The move follows the revocation of a licensing agreement between Arena Group and Sports Illustrated rights owner Authentic Brands Group (ABG) after the former missed a quarterly payment deadline at the end of December.

Requested by Agence France-Presse (AFP), The Arena Group and Authentic Brands did not respond. A source close to the matter nevertheless said that some of Sports Illustrated’s employees would keep their jobs, without giving further details.

“Significant reduction” in workforce

In a statement, The Arena Group confirmed a “significant reduction” in its workforce, which amounts to just over 100 people, without specifying what Sports Illustrated was responsible for. The company also manages the financial information site TheStreet and Parade, dedicated to entertainment. In a statement sent to AFP, Authentic Brands Group assured that Sports Illustrated would continue its activities. Asked about the method, ABG did not respond.

This is a new stage, perhaps the last, in the descent into hell of Sports Illustrated, which has passed from hand to hand in recent years as its commercial trajectory followed that of the moribund paper press. Sports Illustrated and its parent company, Time Inc, were first spun off from the Time Warner empire in 2014, before being purchased by the Meredith Corporation in 2018. The latter then sold SI to Authentic Brands in 2019 for $110 million (around €100 million).

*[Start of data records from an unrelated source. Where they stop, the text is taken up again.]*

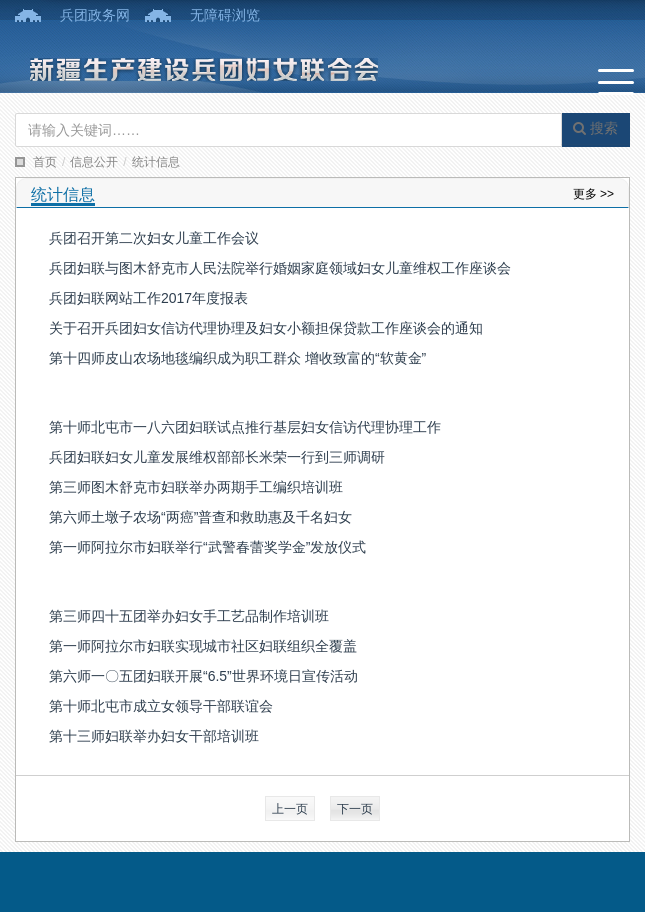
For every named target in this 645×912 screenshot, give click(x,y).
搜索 (595, 128)
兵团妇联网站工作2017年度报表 (148, 298)
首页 (45, 162)
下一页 (355, 809)
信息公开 (94, 162)
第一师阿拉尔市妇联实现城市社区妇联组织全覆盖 (203, 646)
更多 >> (593, 194)
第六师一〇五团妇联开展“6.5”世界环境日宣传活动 (203, 676)
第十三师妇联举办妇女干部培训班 (154, 736)
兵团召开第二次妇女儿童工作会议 (154, 238)
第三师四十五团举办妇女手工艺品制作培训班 (189, 616)
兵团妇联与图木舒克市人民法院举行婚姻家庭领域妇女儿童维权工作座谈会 (280, 268)
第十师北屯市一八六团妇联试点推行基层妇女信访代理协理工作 (245, 427)
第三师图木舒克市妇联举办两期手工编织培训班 (196, 487)
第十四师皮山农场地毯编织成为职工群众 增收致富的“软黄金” (237, 358)
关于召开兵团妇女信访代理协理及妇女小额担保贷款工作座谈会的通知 (266, 328)
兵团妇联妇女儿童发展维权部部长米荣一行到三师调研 (217, 457)
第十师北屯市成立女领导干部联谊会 (161, 706)
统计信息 (156, 162)
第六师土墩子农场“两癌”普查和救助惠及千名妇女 (200, 517)
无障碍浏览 (225, 15)
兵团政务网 (95, 15)
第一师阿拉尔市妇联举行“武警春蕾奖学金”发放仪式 (207, 547)
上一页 (290, 809)
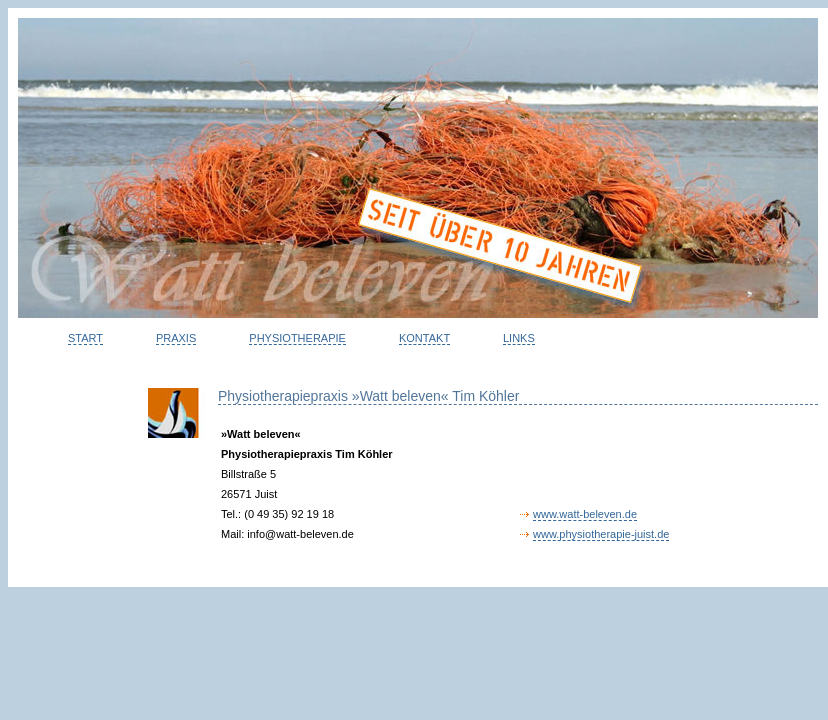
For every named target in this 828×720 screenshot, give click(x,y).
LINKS (519, 338)
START (85, 338)
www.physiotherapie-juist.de (601, 534)
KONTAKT (424, 338)
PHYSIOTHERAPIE (297, 338)
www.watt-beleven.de (585, 514)
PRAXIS (176, 338)
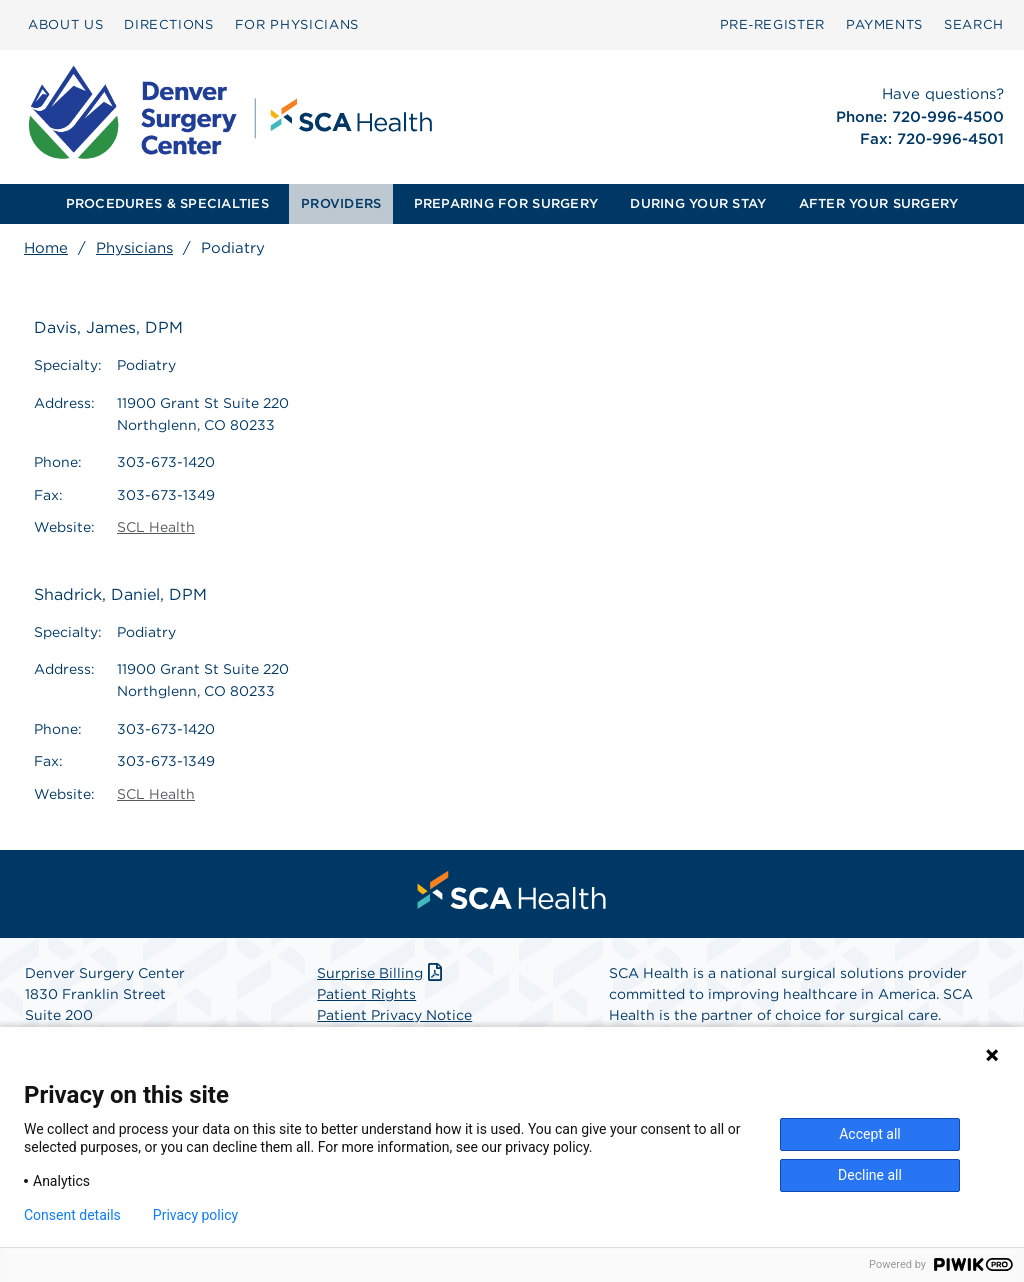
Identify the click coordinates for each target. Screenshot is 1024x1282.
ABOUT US (65, 24)
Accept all (870, 1134)
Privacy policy (195, 1215)
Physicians (134, 248)
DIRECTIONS (169, 24)
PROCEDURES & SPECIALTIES (167, 203)
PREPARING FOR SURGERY (506, 203)
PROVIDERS (341, 203)
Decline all (870, 1175)
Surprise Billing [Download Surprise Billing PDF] (381, 973)
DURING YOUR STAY (698, 203)
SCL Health (156, 527)
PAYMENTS (884, 24)
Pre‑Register (772, 24)
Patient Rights (366, 994)
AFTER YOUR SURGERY (879, 203)
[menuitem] (65, 25)
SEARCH (974, 24)
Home (46, 248)
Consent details (72, 1215)
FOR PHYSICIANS (297, 24)
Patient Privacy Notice (394, 1015)
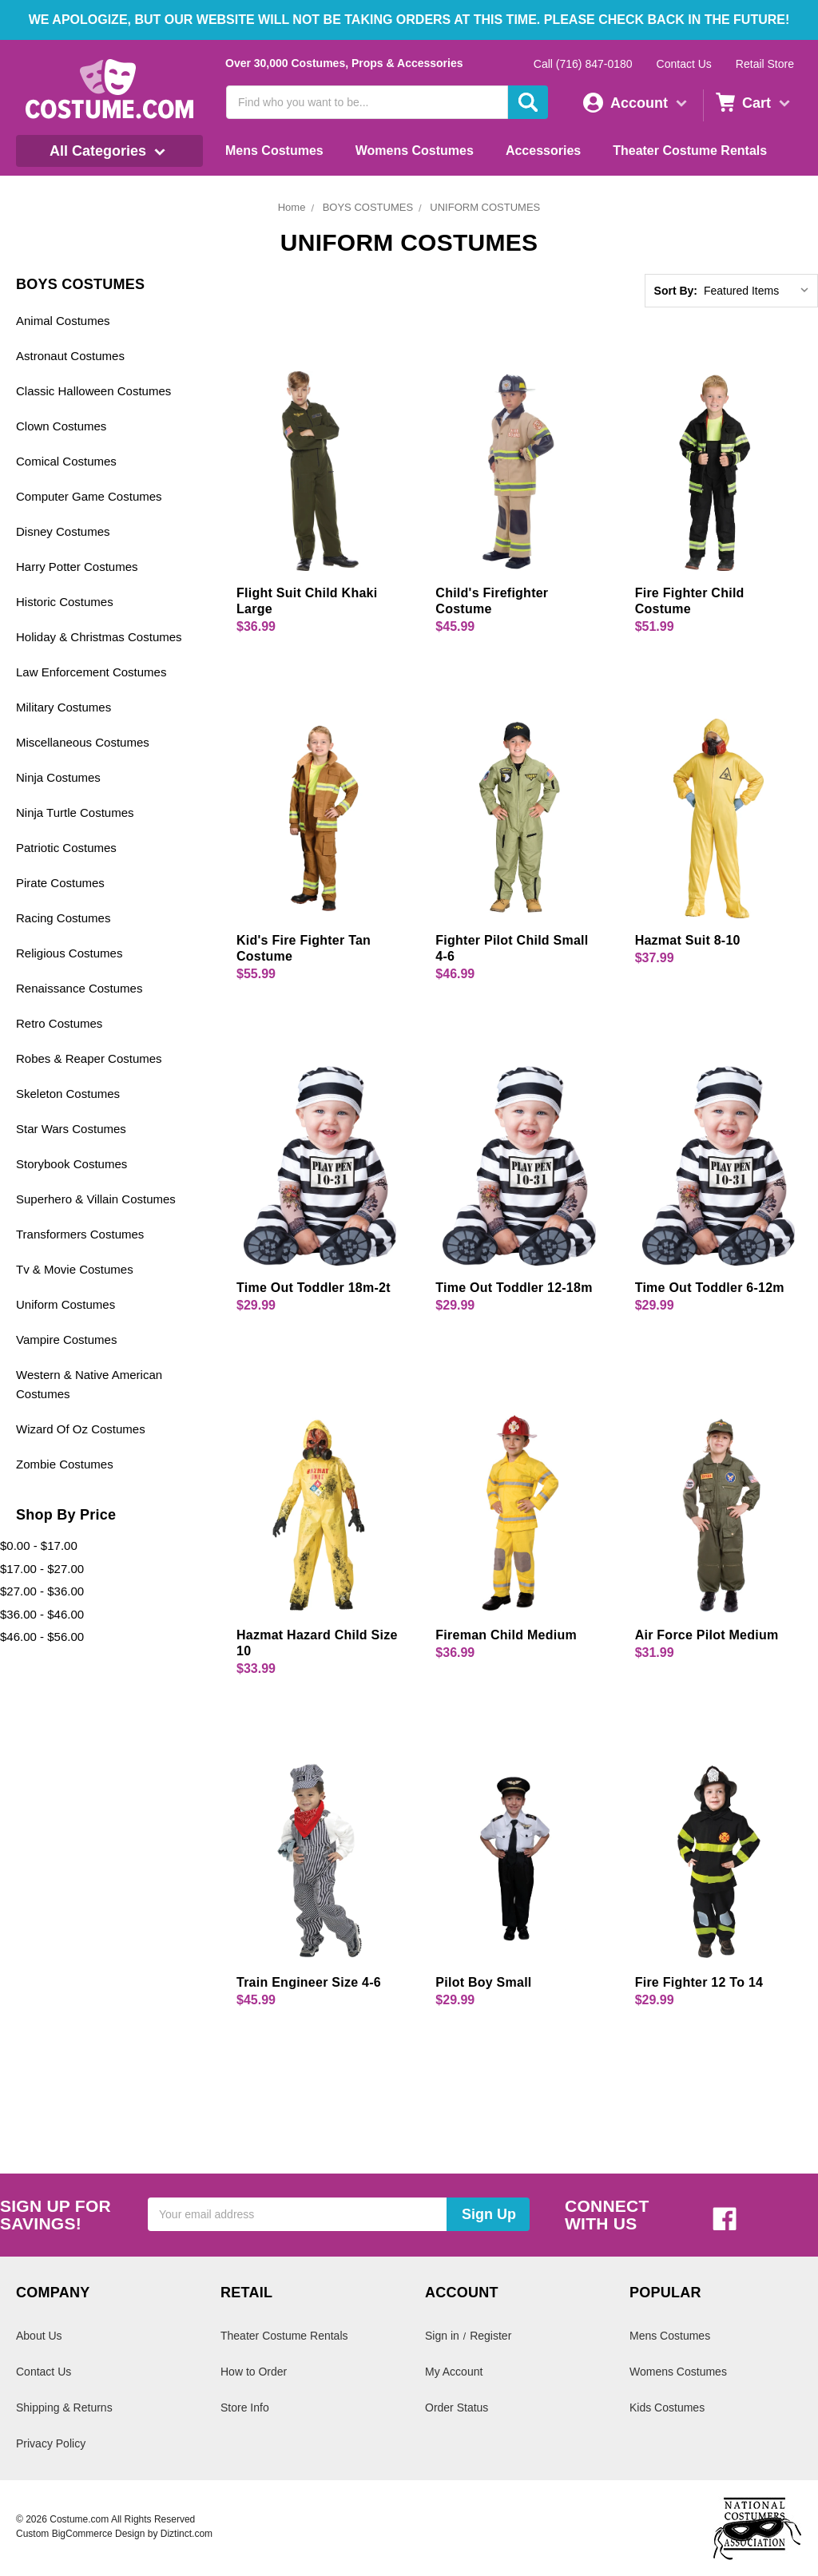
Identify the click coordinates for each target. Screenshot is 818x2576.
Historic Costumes (64, 601)
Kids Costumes (667, 2407)
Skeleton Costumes (68, 1093)
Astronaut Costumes (70, 356)
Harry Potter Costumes (77, 566)
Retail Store (765, 63)
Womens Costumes (414, 150)
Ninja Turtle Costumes (75, 812)
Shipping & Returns (64, 2407)
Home (292, 207)
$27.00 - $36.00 (42, 1591)
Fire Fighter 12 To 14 (699, 1982)
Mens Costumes (274, 150)
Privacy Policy (50, 2443)
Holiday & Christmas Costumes (99, 637)
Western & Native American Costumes (89, 1384)
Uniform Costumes (65, 1304)
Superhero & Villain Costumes (96, 1199)
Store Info (244, 2407)
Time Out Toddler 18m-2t (313, 1287)
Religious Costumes (69, 953)
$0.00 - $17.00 (38, 1545)
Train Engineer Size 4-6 (308, 1982)
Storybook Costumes (71, 1164)
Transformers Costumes (80, 1234)
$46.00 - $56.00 (42, 1636)
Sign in (442, 2335)
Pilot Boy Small (483, 1982)
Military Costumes (63, 707)
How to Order (253, 2371)
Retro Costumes (59, 1023)
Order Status (456, 2407)
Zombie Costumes (64, 1464)
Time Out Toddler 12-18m (513, 1287)
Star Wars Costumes (71, 1128)
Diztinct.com (186, 2533)
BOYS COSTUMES (368, 207)
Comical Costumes (66, 461)
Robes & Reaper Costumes (89, 1058)
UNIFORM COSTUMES (485, 207)
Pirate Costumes (60, 883)
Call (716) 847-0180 (583, 63)
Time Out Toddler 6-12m (709, 1287)
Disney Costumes (63, 531)
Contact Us (684, 63)
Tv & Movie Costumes (74, 1269)
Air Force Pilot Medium (707, 1635)
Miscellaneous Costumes (82, 742)
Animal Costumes (63, 320)
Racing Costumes (63, 918)
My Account (453, 2371)
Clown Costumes (61, 426)
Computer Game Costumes (89, 496)
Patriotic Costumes (66, 847)
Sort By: (675, 290)
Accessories (543, 150)
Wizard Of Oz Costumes (80, 1429)
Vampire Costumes (66, 1339)
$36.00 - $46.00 (42, 1614)
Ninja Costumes (58, 777)
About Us (39, 2335)
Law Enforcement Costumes (91, 672)
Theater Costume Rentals (690, 150)
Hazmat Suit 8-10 (688, 940)
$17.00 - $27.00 (42, 1568)
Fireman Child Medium (506, 1635)
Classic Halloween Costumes (93, 391)
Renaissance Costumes (79, 988)
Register (490, 2335)
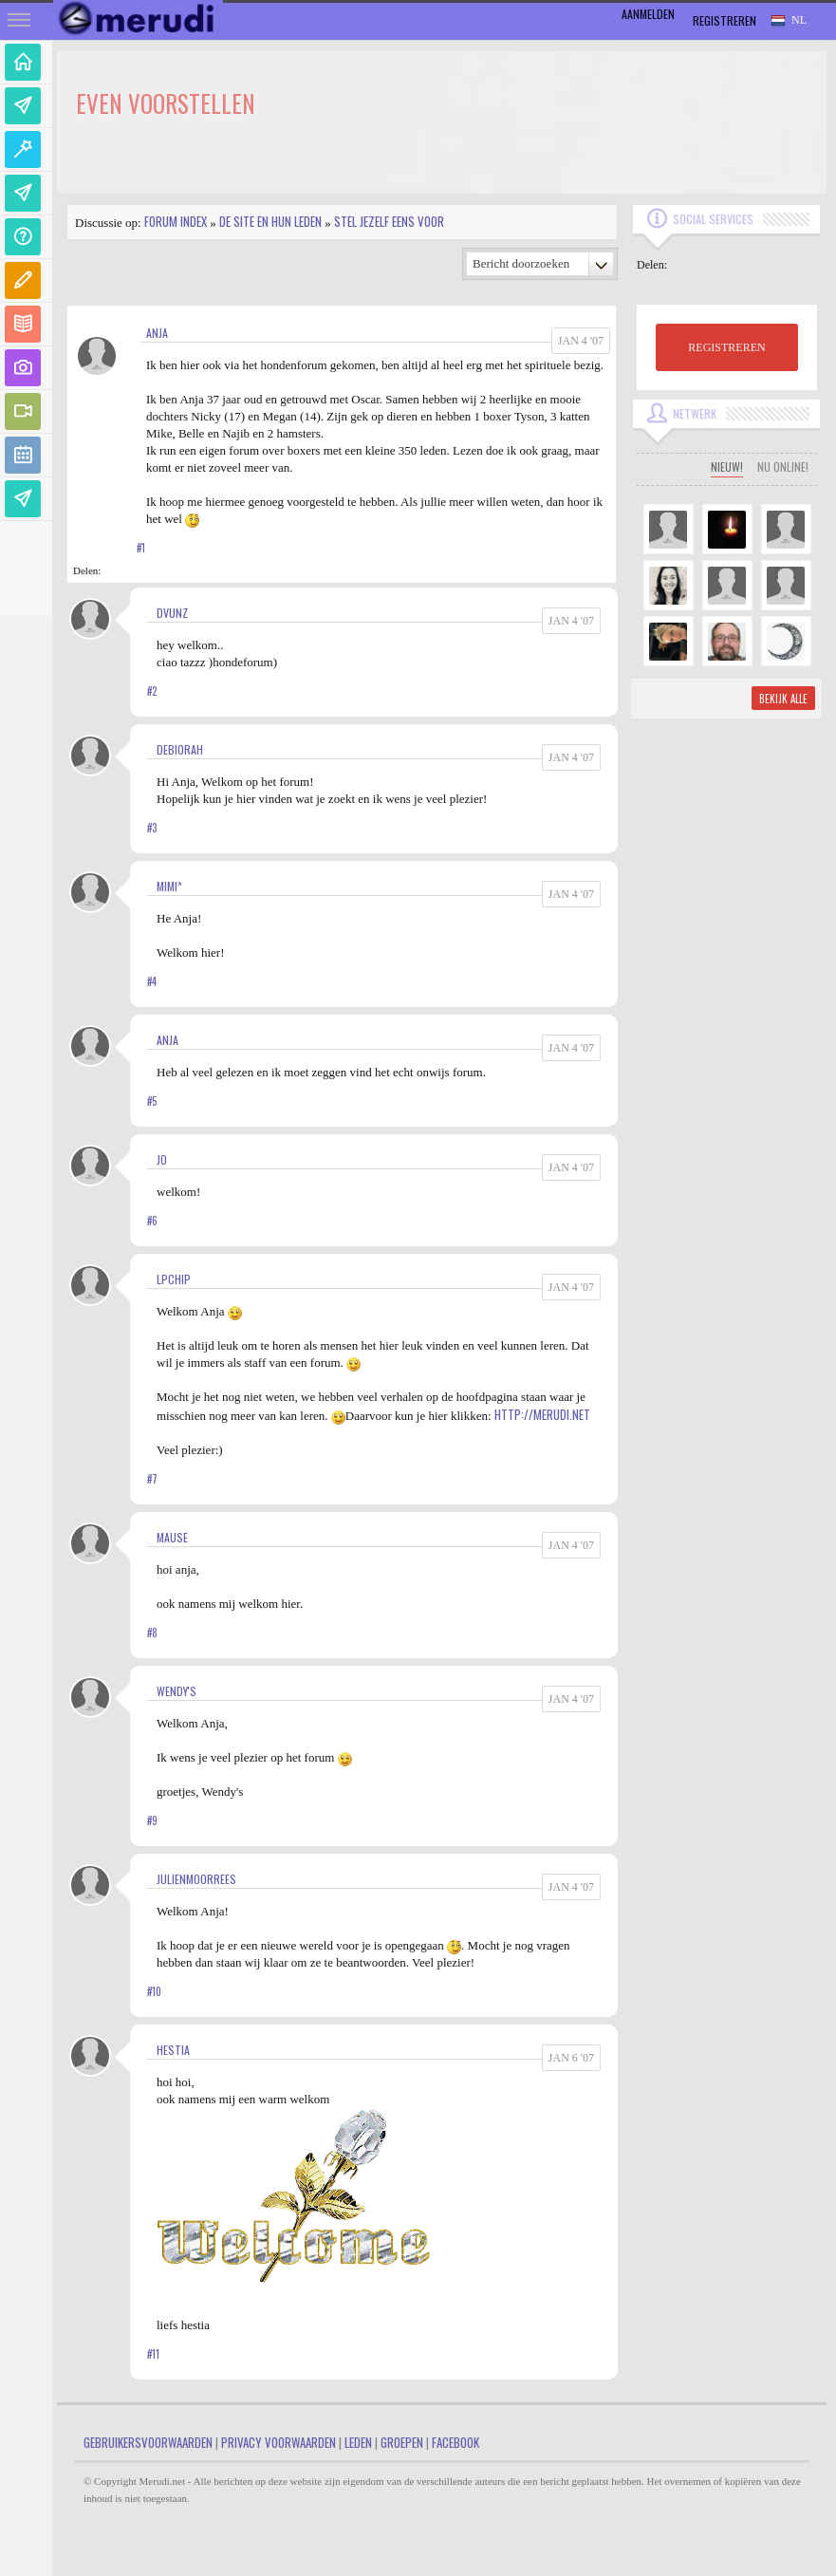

Launched in 1954, Sports Illustrated was the first American magazine to reach the threshold of one million copies sold per week, a circulation that would rise to around 3.5 million at its peak in the early 1990s. is famous beyond the sports world for its famous annual “Swimsuit Issue”, which features models and professional athletes in swimsuits.

Competed by the emergence of the Internet, in particular from the giant ESPN (television, radio, news site), Sports Illustrated saw its distribution and influence inexorably decrease. Formerly weekly, Sports Illustrated became biweekly in 2018 and monthly in 2020, with several additional special editions.

“We call on ABG to ensure the continued publication of SI and enable it to serve its readership as it has for nearly 70 years,” the union urged.